After its loss, LendingTree filed a pending motion to be allowed to go back and correct the flaws in its invalid patents. The problem, according to Henriques, is that a key inventor’s name was left off the paperwork while a relatively minor inventor’s name was wrongly included.

He and his clients are trying to convince Chief U.S. District Judge Frank Whitney, who is overseeing the case, to deny Tree the opportunity to correct the patents because the verdict does not explain what needs to be fixed. Jurors were simply asked whether the patents failed to identify the correct inventors.

“We don’t know whether the jury invalidated it because one was left off or one was included and wasn’t supposed to be or both,” Henriques said. “We don’t think there’s any way to correct it now.”

He added that LendingTree’s attorneys asked for clarification of the verdict after it was issued but Whitney denied the request, saying that it was too late and they should have sought a more specific jury form earlier.

Both sides also are still fighting over attorneys’ fees, which are significant – the defendants’ fees total about $10 million, according to Henriques.

“It’s been a long, hard-fought case,” he said.

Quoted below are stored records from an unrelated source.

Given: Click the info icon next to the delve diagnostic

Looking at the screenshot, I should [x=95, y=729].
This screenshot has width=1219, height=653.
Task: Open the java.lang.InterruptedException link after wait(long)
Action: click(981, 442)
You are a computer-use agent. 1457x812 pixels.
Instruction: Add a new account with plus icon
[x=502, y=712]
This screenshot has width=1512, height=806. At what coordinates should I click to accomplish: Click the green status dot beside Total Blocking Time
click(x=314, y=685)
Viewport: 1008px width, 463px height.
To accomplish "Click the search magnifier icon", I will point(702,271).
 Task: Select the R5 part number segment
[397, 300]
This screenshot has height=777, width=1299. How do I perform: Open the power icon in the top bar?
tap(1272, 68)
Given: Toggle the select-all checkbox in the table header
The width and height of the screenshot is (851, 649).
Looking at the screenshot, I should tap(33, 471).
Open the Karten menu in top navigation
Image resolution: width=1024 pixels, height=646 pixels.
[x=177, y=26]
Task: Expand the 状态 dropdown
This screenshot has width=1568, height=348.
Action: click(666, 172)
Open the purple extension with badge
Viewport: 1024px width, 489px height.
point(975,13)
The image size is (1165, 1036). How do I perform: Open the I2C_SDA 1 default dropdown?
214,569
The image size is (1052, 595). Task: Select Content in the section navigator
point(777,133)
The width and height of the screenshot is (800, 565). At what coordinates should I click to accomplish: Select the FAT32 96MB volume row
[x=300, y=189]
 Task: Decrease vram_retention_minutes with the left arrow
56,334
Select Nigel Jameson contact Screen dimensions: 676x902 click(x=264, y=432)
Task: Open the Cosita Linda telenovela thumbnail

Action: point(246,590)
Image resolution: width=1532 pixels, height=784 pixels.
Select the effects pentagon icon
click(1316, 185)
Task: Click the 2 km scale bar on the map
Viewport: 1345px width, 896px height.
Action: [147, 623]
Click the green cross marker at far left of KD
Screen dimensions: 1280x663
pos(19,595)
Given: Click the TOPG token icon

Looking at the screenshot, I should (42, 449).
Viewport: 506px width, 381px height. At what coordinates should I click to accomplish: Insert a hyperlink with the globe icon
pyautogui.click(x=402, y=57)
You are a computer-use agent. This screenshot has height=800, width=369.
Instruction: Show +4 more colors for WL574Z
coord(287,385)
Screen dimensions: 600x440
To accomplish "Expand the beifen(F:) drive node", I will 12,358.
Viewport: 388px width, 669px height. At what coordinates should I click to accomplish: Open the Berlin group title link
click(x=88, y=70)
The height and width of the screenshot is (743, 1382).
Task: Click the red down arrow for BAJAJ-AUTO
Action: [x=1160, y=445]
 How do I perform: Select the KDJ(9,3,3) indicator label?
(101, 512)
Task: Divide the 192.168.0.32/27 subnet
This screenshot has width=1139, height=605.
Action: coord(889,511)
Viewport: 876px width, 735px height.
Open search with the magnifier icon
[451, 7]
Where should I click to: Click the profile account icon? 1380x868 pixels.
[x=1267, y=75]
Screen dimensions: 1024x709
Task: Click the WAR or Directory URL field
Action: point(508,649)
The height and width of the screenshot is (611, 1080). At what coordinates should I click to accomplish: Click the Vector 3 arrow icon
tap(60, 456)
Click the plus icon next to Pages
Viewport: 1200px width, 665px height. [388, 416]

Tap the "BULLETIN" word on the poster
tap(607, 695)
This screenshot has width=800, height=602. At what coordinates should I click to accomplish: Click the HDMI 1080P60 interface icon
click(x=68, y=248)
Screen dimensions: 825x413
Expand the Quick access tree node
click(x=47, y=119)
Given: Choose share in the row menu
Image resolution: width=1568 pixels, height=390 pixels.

In late April, about a month after the jury verdict, the U.S. Supreme Court tossed aside federal precedent dealing with attorneys’ fees in patent cases. For fees to be awarded, a case must be deemed “exceptional” and it is now up to individual trial judges to make that designation.

Henriques said both sides have petitioned to file new briefs on the fees issue in light of the recent development out of the Supreme Court. He added that Charlotte’s federal court “will probably be one of the first in the country to issue a ruling applying this new standard.”

‘LendingTree’s misleading conduct’

In a post-verdict order, Whitney dealt another blow to LendingTree when he found that the company believed NexTag was infringing on its patents as early as 2004, but had made a tactical decision to sit back and wait another six years to sue.

“In reliance on LendingTree’s misleading conduct,” Whitney wrote in his order, “NextTag sold millions of mortgage leads from the accused system from 2005 through 2010” and invested nearly $100 million marketing its website.

His order bars Tree from recovering on its infringement claims against NexTag, regardless of the outcome of its appeal or whether it is allowed to correct its patents. The order does not apply to Zillow and Adchemy.